— start —

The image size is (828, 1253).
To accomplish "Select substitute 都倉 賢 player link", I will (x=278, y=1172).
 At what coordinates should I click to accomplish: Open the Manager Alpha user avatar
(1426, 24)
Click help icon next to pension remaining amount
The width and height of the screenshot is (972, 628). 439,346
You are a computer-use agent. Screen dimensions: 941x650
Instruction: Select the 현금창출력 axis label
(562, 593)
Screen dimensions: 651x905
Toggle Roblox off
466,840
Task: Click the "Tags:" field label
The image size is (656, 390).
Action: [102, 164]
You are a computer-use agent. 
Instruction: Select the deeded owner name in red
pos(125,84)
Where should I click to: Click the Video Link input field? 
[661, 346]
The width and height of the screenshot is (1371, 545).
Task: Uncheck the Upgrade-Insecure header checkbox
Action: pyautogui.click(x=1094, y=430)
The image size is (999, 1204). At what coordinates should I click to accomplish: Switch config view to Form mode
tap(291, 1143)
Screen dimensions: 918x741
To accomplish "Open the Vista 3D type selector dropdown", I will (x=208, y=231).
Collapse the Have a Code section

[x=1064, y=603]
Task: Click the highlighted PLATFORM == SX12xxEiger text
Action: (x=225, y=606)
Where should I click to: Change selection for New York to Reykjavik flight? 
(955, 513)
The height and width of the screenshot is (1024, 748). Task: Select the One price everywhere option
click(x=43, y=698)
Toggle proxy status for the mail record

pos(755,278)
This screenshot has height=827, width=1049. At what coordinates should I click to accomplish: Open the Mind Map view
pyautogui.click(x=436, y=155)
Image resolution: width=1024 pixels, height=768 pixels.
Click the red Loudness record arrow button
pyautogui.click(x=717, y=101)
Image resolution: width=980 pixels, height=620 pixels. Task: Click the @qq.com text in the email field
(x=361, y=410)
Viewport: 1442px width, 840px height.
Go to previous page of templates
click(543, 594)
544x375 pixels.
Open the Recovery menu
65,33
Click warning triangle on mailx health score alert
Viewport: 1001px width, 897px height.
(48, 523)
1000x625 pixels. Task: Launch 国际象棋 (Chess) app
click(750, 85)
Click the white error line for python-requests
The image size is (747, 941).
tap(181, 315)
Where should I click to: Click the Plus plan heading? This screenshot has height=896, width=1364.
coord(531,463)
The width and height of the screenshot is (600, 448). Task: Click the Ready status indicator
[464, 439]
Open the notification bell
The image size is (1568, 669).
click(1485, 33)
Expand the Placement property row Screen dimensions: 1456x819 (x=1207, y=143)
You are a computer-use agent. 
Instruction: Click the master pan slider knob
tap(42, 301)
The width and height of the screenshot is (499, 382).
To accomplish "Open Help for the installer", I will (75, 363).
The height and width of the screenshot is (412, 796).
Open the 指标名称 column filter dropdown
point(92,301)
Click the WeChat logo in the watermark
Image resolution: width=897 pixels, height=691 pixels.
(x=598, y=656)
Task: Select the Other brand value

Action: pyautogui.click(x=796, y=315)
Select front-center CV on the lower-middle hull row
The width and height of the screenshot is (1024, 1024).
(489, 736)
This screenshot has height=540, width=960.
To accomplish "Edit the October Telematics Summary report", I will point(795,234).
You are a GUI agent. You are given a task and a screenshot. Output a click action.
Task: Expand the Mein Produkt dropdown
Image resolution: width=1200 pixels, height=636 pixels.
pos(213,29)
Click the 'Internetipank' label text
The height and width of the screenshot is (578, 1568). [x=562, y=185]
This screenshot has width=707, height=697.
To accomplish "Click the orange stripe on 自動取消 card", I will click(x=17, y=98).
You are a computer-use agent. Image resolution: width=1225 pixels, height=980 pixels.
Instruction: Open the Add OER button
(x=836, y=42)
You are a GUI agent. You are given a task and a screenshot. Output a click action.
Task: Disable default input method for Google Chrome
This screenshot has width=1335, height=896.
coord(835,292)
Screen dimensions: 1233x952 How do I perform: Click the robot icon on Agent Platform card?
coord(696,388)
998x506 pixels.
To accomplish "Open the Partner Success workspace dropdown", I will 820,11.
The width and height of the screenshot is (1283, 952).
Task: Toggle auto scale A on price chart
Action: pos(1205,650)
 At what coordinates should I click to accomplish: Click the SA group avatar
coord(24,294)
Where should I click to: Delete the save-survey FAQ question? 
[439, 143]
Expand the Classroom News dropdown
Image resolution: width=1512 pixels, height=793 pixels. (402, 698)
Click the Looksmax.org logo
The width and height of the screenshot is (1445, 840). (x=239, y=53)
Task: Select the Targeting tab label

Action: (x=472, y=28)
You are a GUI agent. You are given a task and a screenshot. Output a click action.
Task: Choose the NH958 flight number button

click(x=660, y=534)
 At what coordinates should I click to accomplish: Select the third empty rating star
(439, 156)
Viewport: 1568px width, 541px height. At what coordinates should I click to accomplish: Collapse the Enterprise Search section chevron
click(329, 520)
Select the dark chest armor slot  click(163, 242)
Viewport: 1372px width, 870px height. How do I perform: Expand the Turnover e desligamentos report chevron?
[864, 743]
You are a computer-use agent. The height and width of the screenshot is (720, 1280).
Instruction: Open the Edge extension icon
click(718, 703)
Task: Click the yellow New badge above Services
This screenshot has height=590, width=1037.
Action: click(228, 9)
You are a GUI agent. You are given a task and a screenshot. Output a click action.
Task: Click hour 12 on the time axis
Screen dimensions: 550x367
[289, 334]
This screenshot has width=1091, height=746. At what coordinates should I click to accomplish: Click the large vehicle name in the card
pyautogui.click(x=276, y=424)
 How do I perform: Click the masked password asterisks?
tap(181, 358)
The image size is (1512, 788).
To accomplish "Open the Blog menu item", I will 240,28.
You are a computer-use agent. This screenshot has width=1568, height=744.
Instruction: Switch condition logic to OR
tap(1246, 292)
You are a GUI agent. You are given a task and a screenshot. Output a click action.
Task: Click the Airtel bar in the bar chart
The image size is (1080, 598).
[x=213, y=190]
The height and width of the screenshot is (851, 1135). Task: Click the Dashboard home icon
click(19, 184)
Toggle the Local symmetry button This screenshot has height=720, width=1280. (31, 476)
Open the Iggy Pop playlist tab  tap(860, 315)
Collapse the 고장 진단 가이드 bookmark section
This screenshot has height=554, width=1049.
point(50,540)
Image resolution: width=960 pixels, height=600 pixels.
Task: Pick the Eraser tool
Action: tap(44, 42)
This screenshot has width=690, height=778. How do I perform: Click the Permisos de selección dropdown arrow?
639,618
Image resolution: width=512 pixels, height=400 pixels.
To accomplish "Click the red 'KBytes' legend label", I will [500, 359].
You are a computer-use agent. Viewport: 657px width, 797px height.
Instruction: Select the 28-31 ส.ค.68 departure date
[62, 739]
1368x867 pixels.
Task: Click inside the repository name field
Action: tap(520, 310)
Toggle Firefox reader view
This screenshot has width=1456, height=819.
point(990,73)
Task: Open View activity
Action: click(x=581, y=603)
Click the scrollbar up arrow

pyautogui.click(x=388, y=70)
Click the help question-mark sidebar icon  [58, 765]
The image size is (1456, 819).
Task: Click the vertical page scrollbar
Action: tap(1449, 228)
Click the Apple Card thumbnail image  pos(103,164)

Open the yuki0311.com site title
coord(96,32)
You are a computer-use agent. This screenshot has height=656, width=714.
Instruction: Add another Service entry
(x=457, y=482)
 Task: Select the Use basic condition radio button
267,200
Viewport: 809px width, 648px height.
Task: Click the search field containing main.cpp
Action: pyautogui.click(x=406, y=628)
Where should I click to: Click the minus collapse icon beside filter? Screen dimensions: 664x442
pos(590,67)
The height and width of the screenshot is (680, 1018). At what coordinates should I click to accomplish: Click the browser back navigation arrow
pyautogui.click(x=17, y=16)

— end —

Copy the data again, starting at the line that has "How do I perform: Click the masked" and ending with the line that has "tap(1246, 292)". In that copy, change "Blog" to "News" and keep everything else the same.

**OUTPUT BELOW:**
 How do I perform: Click the masked password asterisks?
tap(181, 358)
The image size is (1512, 788).
To accomplish "Open the News menu item", I will 240,28.
You are a computer-use agent. This screenshot has width=1568, height=744.
Instruction: Switch condition logic to OR
tap(1246, 292)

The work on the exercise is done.